The University of South Carolina Development Foundation has sold the historic Women's Club of Columbia building on Blossom Street to the Catholic Diocese of Charleston, which plans to demolish it, according to city records.

A demolition permit obtained by The State shows the diocese has contracted with Carolina Wrecking to raze the 77-year-old building, located at the intersection of Blossom and Henderson streets near Five Points. The cost of the demolition is listed by the company at $53,500.

Historic Columbia, in an email to its board, said that while the building is eligible for the National Register of Historic Places and city landmark status, USC had not sought those protections.

Robin Waites, Historic Columbia's executive director, told The State her staff did not know about the diocese's plans to raze the building until after a city demolition permit had been issued. The permit request did not have to go through the approvals necessary to change or demolish other historic structures.

"The building is not a local landmark, so the only people that have to review it is basic permitting," she said, "so there was no reason to deny it a permit."

Spokespeople for the diocese and USC foundation could not be reached for comment Tuesday.

Waites said she believed the diocese plans to build a Catholic student union, although that could not be confirmed.

Lydia Brandt, an associate professor of art at USC whose students cataloged historic buildings at the old S.C. State Hospital at BullStreet, said in the era of "Me Too," it was inappropriate to tear down a symbol of women's history without warning.

"There’s not many buildings tied specifically to women’s history in Columbia," she said. "In our current national conversations about gender, it's bothersome to see a building dedicated to women's empowerment demolished without much discussions."

"The venerable structure stands as a physical testament to generations of women’s activism that began during the Civil War and grew in intensity during the late nineteenth and early twentieth centuries," according to Historic Columbia's website.

A red trailer was parked in front of the building's front door on Tuesday.
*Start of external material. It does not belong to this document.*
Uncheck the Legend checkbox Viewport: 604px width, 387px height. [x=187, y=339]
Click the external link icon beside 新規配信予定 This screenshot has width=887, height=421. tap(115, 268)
Windows were covered in plastic.

Waites said the company was conducting asbestos removal, and that demolition could begin as early as next week.

Shem Jordan, project manager for Carolina Wrecking, referred questions to the diocese.

The building at 1703 Blossom St. was built in 1941. It had been listed for sale by the university foundation for $1.9 million, according to Historic Columbia.

Historic Columbia urged preservationists and others to contact the diocese.